Word and element pointing entries

>> begin

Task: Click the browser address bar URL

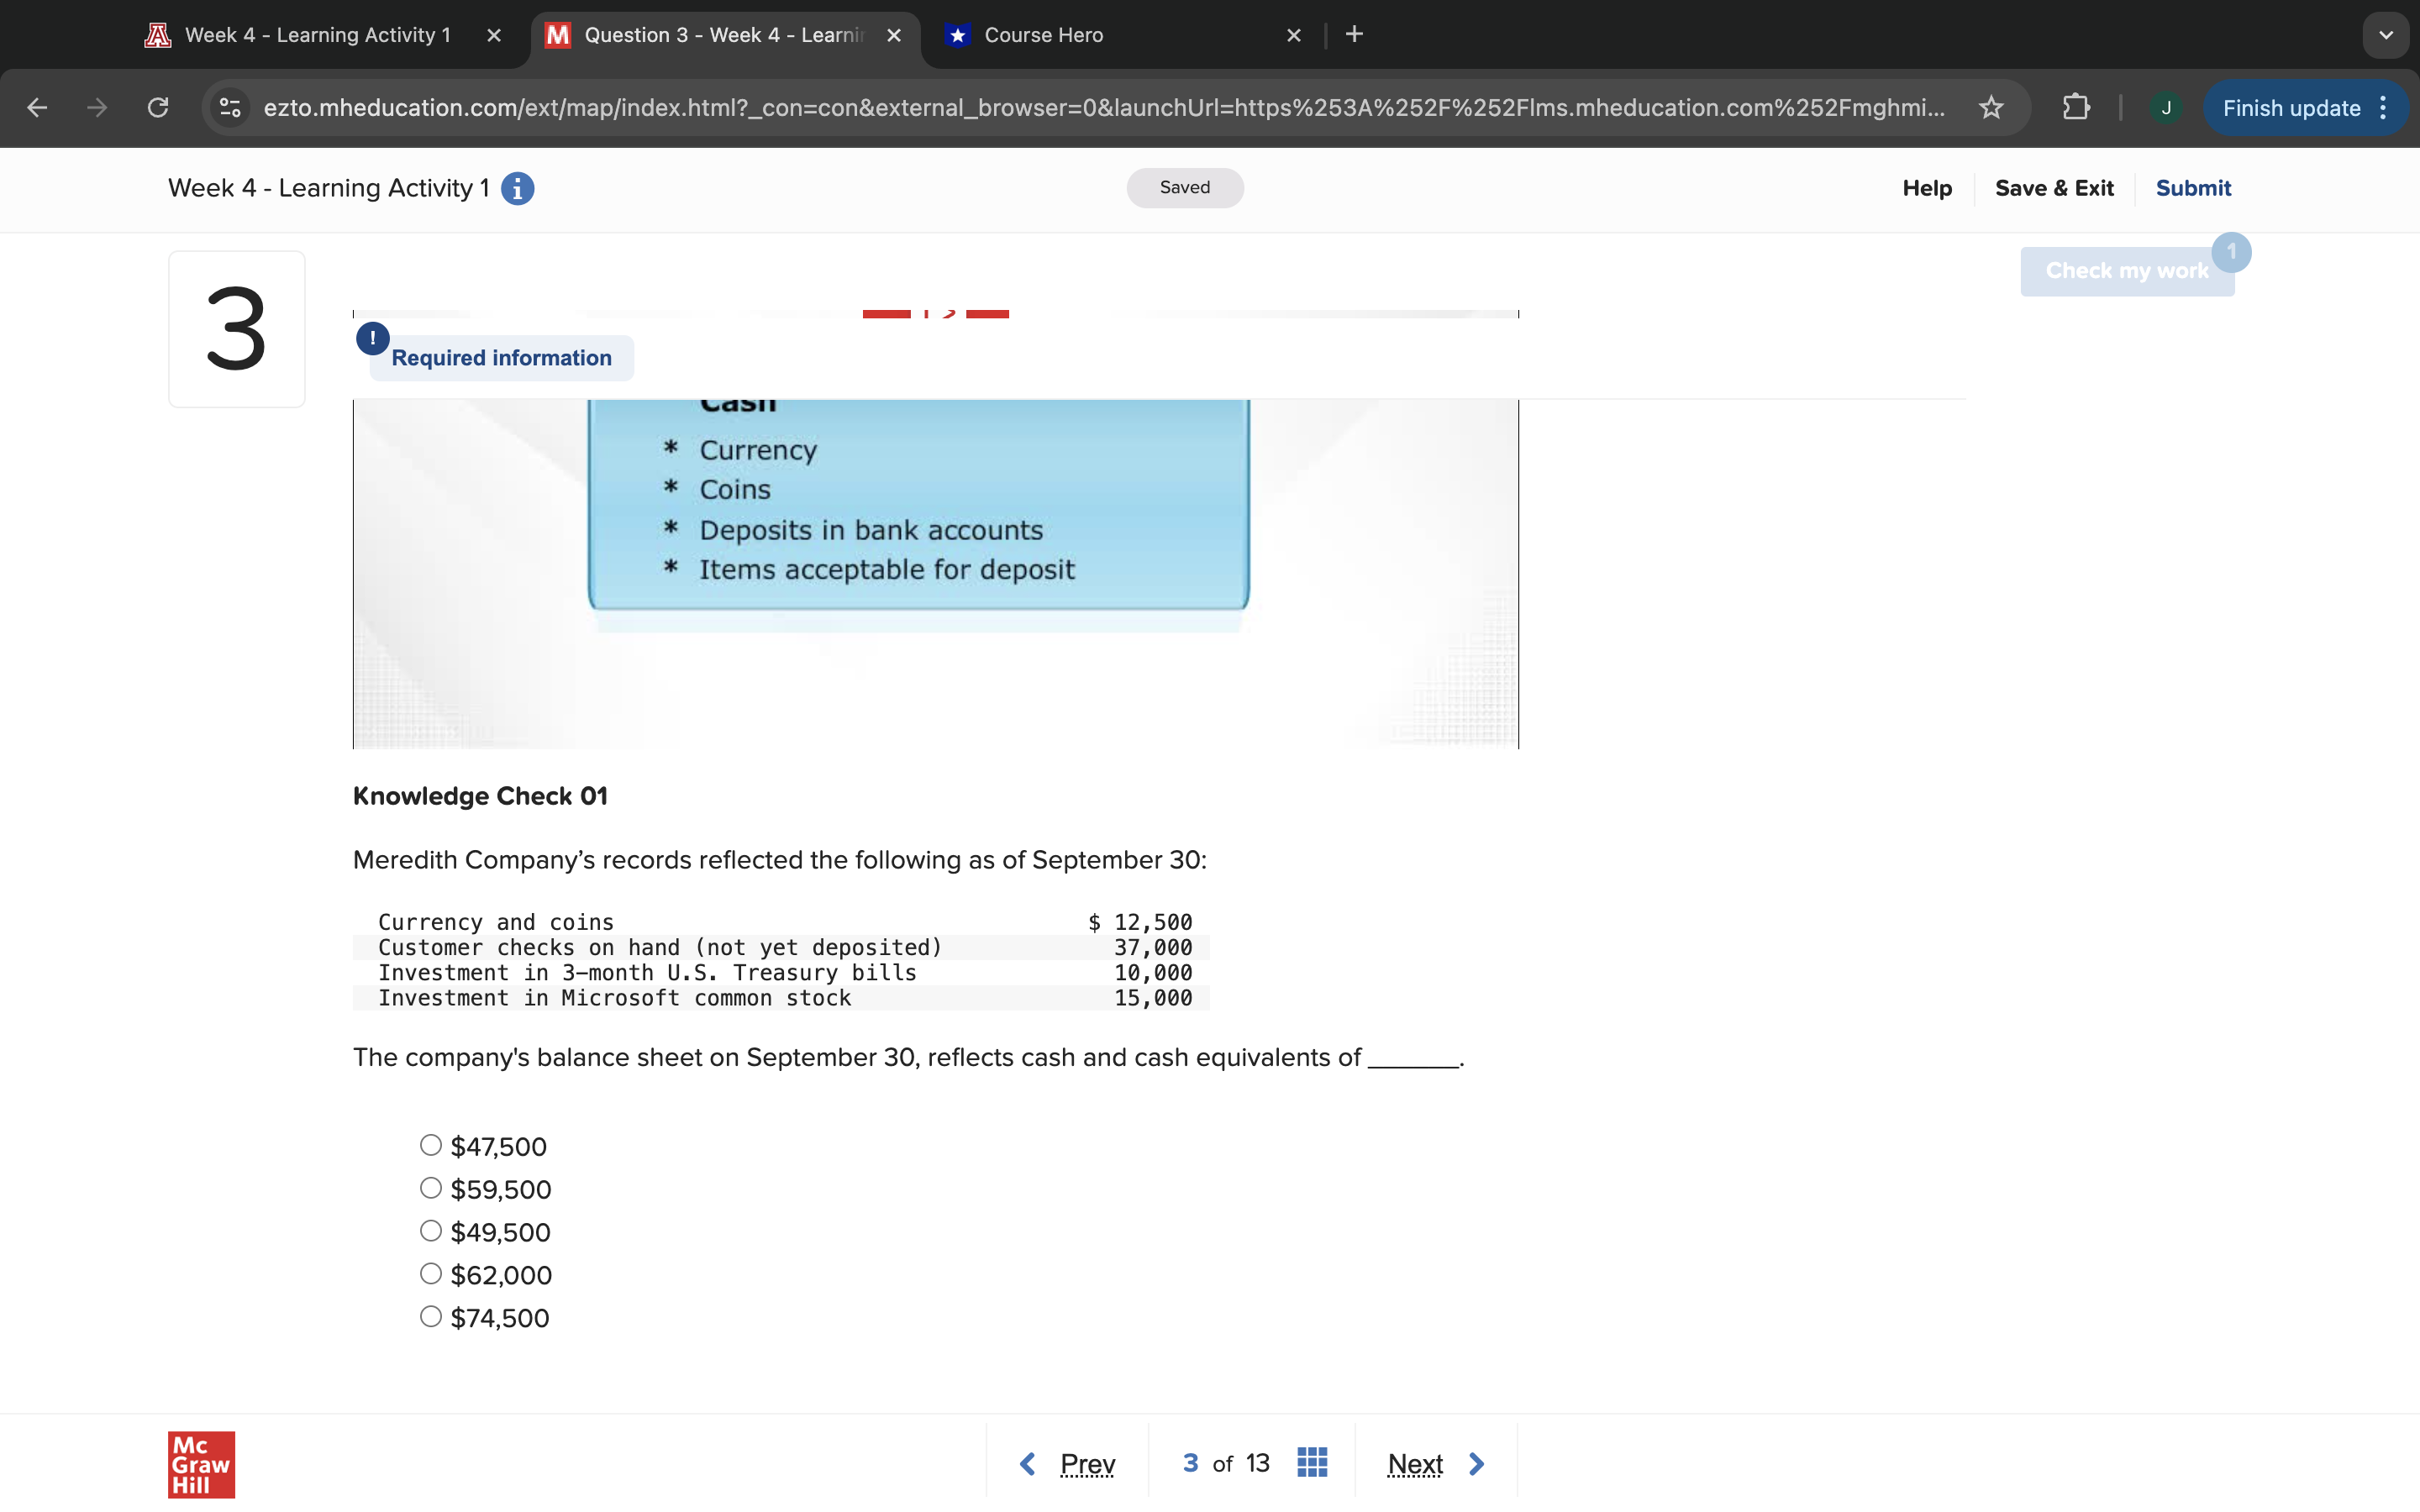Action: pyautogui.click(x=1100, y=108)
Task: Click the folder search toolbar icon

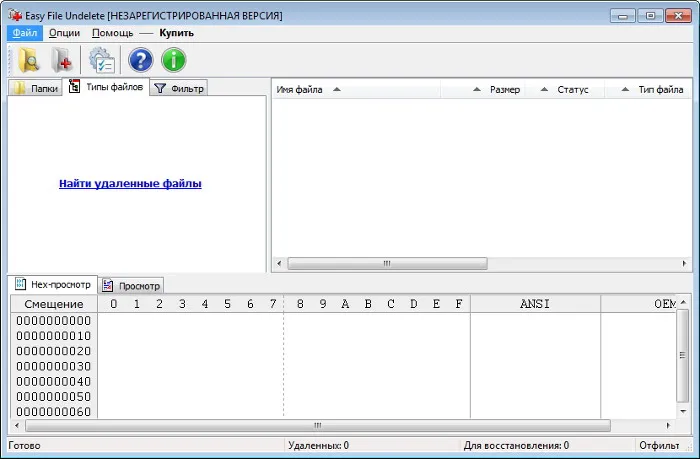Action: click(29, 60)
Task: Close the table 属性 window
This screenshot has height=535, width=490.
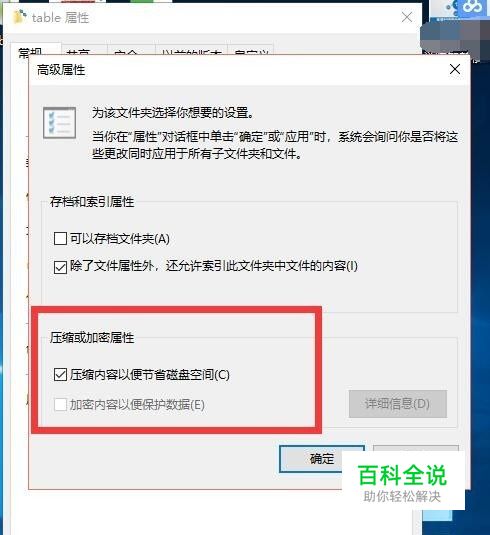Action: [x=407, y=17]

>> end

* [THE REQUEST]:
Express each line of the listing above as a JSON array of strings, one string per line, skipping blank lines and omitting the pictures.

* [EXPECTED ANSWER]:
[
  "Task: Click the browser address bar URL",
  "Action: pyautogui.click(x=1100, y=108)",
  "Task: Click the folder search toolbar icon",
  "Action: click(29, 60)",
  "Task: Close the table 属性 window",
  "This screenshot has height=535, width=490.",
  "Action: [x=407, y=17]"
]